When data is stolen through a leak or a data breach, it’s not just a one-and-done situation where the company that’s breached pays a fine and works to keep its name out of the headlines. Cyberattacks that result in data theft or exposure set up an entire cascade of consequences for individuals whose personally identifiable information has been exposed, and for those who interact with them.

It’s not just a hacker or two accessing or stealing the information for their own use. Typically, the stolen data ends up on the dark web, making the situation even worse.

Hackers aren’t just zeroing in on individual consumers. They’re also going after corporate employees. Infosecurity reported that more than 600,000 corporate logins belonging to UK architecture, construction, and property firms are for sale on the dark web. Experts believe it’s the result of third-party breaches where employees signed up, using their corporate email.

When corporate logins fall into the wrong hands, all kinds of trouble becomes possible, from stealing intellectual property to impersonating a company official to move funds, to accessing customer data.

If you think that none of this has an impact on the corporate brand, think again. A study by analyst firm Frost & Sullivan shows that companies that suffer major data breaches end up losing half their customers.

A quote on Unisys’ website by its Chief Trust Officer says that its Security Index survey results suggest that “consumers around the world view the internet as scarier than earthquakes, terrorism and wars, largely because they feel they have little control over how to address bad actors leveraging internet-enabled technologies.”

They have reason to be concerned. The market for stolen data is growing as more mega breaches occur. Forbes reports that more than 81.5 million voter records are for sale on the dark web. “Voter databases from Alabama to Washington (and 18 others) are for sale on the dark web. These databases cover 21 states in all, with records for 81,534,624 voters that include voter IDs, names and addresses, phone numbers and citizenship status.” From that tranche it’s easy to imagine the identities that will be stolen and the social engineering that will result, leading to more abuses of sensitive information.

Earlier this month, The Daily Mail reported that soon after the massive Facebook data breach occurred, a study by Money Guru found that Facebook logins were selling on the dark web for just under $4.00. Apparently that’s a deal, since The Daily Mail reported in March, shortly after the Cambridge Analytica scandal, that Facebook logins were selling for about $5.20.

Money Guru estimated that an entire identity could be purchased online for just under $1,000.
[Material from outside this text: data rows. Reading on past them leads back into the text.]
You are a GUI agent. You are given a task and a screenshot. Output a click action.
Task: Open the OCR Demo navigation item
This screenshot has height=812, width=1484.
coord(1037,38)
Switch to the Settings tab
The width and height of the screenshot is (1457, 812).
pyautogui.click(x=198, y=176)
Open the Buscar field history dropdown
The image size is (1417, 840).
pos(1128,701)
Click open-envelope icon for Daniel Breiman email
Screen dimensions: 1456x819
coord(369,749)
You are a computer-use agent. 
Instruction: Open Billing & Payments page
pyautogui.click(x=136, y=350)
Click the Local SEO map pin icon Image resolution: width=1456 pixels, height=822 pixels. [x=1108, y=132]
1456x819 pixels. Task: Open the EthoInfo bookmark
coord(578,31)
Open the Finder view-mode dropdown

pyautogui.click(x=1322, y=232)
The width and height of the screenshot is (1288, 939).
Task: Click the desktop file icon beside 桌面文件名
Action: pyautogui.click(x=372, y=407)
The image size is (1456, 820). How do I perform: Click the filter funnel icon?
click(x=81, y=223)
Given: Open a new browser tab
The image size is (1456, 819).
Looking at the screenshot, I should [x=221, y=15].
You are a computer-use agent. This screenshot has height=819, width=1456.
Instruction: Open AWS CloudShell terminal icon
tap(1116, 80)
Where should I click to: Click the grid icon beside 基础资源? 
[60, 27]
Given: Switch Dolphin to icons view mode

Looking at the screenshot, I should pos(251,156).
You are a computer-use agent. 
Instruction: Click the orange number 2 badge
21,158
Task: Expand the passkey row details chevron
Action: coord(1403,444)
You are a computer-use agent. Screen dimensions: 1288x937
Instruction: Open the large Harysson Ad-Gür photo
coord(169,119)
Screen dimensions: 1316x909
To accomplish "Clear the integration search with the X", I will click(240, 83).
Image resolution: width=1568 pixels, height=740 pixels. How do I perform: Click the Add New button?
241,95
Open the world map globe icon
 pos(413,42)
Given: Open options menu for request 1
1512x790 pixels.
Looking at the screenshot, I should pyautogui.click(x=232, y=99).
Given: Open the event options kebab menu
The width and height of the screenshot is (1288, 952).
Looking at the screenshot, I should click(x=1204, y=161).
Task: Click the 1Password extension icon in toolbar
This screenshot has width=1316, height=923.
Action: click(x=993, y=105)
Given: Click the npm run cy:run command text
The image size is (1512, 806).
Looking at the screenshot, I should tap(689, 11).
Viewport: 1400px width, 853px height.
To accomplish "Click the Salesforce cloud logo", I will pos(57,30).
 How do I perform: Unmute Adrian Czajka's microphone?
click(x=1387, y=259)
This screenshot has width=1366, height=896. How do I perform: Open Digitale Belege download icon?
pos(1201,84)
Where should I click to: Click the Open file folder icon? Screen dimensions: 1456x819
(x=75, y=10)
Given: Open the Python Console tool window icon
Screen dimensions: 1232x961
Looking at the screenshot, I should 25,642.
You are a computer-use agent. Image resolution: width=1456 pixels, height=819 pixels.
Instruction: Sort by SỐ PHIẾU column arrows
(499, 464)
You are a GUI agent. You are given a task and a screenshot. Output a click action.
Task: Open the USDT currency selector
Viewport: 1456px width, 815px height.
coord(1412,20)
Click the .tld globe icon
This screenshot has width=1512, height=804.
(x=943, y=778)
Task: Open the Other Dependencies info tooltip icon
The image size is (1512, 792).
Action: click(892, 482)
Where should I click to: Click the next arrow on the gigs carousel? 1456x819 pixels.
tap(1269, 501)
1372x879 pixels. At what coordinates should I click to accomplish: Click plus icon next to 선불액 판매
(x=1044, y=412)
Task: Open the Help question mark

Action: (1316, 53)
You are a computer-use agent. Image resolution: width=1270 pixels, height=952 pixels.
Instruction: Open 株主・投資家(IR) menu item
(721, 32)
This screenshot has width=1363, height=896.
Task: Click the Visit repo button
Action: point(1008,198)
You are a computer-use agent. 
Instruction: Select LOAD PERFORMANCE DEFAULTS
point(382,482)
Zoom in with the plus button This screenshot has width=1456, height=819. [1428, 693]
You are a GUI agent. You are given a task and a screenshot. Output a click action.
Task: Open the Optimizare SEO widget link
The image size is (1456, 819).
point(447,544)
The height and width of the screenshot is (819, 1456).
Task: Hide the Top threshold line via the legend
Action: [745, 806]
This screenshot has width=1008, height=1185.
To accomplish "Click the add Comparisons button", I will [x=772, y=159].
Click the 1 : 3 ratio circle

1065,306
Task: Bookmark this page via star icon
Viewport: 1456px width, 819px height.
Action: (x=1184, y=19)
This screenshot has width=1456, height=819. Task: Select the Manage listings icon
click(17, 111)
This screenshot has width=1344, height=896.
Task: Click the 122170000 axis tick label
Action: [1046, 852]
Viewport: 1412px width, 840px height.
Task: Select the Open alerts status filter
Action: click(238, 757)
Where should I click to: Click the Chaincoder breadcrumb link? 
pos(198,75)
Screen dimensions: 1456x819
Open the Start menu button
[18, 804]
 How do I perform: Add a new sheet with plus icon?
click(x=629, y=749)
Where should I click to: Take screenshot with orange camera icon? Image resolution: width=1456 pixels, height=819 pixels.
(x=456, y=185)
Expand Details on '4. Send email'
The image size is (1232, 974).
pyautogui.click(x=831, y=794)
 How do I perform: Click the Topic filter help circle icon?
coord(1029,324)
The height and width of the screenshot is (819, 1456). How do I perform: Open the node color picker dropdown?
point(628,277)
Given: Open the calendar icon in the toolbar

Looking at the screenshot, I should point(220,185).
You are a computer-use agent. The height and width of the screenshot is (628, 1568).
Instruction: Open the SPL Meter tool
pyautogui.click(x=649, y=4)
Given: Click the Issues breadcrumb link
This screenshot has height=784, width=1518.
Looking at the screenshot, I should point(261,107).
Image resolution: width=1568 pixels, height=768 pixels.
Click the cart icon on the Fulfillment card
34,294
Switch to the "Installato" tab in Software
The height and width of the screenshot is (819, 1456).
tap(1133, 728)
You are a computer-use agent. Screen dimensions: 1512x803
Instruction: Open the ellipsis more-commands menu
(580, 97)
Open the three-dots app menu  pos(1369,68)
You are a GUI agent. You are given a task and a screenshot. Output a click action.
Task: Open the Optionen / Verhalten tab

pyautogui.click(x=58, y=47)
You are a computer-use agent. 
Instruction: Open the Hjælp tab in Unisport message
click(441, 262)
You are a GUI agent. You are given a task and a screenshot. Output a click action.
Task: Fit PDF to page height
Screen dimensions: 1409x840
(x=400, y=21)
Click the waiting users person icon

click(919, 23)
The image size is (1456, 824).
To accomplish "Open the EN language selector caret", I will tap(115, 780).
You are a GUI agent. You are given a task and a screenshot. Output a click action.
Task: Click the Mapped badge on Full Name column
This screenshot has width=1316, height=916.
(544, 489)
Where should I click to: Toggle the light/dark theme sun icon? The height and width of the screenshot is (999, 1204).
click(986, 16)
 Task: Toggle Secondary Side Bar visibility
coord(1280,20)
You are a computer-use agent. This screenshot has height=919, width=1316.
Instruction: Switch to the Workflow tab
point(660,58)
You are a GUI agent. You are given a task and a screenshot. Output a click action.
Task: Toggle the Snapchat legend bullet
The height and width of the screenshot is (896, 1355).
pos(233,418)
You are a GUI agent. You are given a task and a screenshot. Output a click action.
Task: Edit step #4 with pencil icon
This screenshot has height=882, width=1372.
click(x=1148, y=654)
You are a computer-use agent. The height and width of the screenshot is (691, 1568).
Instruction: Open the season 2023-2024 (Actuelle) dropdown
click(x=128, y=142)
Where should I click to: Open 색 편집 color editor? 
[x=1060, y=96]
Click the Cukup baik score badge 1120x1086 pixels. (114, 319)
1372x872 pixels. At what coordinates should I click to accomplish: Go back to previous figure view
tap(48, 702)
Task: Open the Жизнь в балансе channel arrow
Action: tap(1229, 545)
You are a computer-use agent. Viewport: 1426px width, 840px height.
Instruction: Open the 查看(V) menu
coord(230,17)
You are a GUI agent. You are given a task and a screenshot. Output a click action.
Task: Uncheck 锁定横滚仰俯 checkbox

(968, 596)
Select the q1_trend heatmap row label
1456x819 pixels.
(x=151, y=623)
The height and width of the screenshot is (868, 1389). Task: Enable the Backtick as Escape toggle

While GDPR and other regulations will put pressure on companies to do more to harden their security, complying with regulations is just the start. It is not the ultimate solution. Five key principles can help keep data safe:

  1. Cover the basics—patch and update for known vulnerabilities; segment your network; review policies and privileges; and audit.
  2. Change the culture—help your employees understand what is risky behavior online and how to recognize suspicious actions. Make them aware of what can happen when data gets into the wrong hands.
  3. Focus on prevention, not detection, with technologies that can stop today’s level of sophisticated threats and attacks—including anti-phishing solutions, sandboxing, and anomaly detection, among others.
  4. Understand how threats can get in: malicious links in email or text messages, unsafe web browsing, compromised mobile apps, unpatched servers and systems, and infected external storage devices. Not to mention vendors or cloud providers with weak security.
  5. Look at your security system as an architecture. Secure buildings are designed holistically, with decisions made upfront to make the building impenetrable from the elements and the bad guys. Buildings that are cobbled together without a master plan are less secure.